# Exercise prompt
List every line below containing "View".

(Collected data)
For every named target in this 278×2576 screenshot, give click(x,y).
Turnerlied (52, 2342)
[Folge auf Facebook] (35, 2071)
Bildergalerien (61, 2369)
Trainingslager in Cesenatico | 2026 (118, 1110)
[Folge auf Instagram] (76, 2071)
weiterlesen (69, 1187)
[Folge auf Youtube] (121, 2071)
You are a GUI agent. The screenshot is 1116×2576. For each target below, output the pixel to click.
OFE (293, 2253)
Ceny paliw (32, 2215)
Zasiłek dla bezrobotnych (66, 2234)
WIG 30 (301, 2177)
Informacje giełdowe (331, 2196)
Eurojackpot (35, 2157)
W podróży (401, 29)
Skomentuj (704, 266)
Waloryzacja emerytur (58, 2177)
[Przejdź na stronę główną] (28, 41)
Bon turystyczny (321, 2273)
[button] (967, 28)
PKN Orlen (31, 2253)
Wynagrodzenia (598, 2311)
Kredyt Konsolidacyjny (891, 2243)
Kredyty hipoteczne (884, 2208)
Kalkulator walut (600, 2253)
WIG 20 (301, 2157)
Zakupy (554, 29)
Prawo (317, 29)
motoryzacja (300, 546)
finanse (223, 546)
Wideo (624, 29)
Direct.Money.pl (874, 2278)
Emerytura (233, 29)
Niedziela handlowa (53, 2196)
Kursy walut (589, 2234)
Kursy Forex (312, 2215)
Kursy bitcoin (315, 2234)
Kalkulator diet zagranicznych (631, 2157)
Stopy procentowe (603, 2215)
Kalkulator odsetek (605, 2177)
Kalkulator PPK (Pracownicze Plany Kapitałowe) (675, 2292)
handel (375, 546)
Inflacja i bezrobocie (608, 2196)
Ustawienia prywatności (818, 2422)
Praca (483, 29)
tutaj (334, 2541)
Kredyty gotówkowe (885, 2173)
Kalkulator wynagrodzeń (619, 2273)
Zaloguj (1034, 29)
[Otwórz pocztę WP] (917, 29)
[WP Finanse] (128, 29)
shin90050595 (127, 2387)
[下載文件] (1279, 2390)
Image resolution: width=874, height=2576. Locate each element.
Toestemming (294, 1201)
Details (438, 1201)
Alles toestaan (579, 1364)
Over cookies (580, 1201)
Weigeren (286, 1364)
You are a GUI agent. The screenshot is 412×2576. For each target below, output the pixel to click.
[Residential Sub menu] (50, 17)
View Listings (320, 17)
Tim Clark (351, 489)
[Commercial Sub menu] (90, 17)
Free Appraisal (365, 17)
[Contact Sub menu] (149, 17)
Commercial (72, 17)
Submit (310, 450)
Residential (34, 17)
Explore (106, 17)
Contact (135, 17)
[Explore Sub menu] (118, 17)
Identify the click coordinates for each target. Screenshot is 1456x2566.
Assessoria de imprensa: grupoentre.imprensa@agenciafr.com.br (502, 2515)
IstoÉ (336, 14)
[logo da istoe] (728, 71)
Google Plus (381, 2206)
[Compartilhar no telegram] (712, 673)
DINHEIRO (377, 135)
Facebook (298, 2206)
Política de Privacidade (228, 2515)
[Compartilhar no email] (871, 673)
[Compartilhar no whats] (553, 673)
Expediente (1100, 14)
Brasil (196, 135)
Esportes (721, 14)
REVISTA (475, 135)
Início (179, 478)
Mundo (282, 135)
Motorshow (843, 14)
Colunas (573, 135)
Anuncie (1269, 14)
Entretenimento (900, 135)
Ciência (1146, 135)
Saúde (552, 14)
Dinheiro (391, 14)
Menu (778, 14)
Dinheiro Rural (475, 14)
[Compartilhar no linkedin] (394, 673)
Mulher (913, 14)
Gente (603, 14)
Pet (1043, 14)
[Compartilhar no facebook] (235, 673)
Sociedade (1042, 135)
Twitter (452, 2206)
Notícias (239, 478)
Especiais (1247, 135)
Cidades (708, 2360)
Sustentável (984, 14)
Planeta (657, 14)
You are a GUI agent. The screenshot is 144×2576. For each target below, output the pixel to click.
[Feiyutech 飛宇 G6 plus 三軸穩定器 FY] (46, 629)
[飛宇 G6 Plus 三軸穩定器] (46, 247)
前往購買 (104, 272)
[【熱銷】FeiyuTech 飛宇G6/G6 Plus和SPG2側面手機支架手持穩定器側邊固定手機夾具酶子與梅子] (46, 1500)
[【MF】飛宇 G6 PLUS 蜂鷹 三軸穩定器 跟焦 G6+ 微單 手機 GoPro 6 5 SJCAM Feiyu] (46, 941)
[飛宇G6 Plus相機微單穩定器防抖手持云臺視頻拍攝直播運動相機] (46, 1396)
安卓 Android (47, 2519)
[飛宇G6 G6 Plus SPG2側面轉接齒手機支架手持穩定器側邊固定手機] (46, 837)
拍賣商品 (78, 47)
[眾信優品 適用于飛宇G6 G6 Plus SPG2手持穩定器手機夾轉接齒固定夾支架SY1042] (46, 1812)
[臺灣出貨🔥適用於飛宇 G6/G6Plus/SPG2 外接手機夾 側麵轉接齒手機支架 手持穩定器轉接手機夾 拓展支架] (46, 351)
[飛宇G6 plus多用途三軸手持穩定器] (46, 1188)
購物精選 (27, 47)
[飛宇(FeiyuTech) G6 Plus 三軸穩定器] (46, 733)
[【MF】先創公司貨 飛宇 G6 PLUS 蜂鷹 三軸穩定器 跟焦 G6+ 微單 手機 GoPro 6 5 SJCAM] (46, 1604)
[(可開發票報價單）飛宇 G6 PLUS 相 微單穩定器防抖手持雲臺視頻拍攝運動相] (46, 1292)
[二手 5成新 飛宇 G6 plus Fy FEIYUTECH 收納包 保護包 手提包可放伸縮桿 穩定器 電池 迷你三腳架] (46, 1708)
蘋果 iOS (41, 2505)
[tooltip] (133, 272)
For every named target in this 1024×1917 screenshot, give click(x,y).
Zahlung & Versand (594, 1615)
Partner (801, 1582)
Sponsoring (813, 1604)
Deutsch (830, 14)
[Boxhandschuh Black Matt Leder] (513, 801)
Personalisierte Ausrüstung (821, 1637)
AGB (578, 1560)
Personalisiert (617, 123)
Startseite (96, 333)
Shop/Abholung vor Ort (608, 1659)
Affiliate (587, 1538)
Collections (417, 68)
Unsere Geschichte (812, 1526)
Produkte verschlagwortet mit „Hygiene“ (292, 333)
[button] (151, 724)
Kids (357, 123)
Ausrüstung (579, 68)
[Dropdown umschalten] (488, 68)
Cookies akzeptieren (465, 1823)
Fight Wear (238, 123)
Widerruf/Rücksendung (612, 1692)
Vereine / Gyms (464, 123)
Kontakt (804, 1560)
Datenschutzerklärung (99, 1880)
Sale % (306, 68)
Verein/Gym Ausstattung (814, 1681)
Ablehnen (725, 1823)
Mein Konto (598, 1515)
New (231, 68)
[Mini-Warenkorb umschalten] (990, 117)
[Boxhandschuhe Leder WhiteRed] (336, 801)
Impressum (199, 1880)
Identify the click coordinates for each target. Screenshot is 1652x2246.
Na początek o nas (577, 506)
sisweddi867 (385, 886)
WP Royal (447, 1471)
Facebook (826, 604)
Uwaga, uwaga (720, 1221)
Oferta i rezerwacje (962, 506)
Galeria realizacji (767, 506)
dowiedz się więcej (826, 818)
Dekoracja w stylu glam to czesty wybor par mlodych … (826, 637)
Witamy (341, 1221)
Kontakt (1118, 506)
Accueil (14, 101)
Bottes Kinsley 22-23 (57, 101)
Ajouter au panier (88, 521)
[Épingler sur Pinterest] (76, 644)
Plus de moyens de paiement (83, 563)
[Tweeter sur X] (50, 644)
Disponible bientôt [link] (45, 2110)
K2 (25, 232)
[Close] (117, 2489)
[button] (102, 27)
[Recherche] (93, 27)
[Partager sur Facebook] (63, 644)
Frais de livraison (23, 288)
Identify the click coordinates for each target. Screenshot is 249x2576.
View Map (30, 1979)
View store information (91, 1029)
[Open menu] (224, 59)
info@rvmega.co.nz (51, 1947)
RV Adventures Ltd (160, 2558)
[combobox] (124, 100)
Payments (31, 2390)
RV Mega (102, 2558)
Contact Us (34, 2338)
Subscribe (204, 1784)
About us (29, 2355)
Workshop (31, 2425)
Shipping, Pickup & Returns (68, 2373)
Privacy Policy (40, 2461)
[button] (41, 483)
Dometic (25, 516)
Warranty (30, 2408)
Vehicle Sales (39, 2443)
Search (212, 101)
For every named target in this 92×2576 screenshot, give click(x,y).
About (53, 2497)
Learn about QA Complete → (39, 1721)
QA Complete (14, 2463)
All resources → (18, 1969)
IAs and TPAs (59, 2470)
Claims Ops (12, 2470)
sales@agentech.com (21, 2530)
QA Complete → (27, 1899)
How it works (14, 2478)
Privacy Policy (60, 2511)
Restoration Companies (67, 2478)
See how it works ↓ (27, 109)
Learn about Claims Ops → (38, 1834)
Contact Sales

# Reply to the exercise
View Listings (320, 17)
View Map (30, 1979)
View store information (91, 1029)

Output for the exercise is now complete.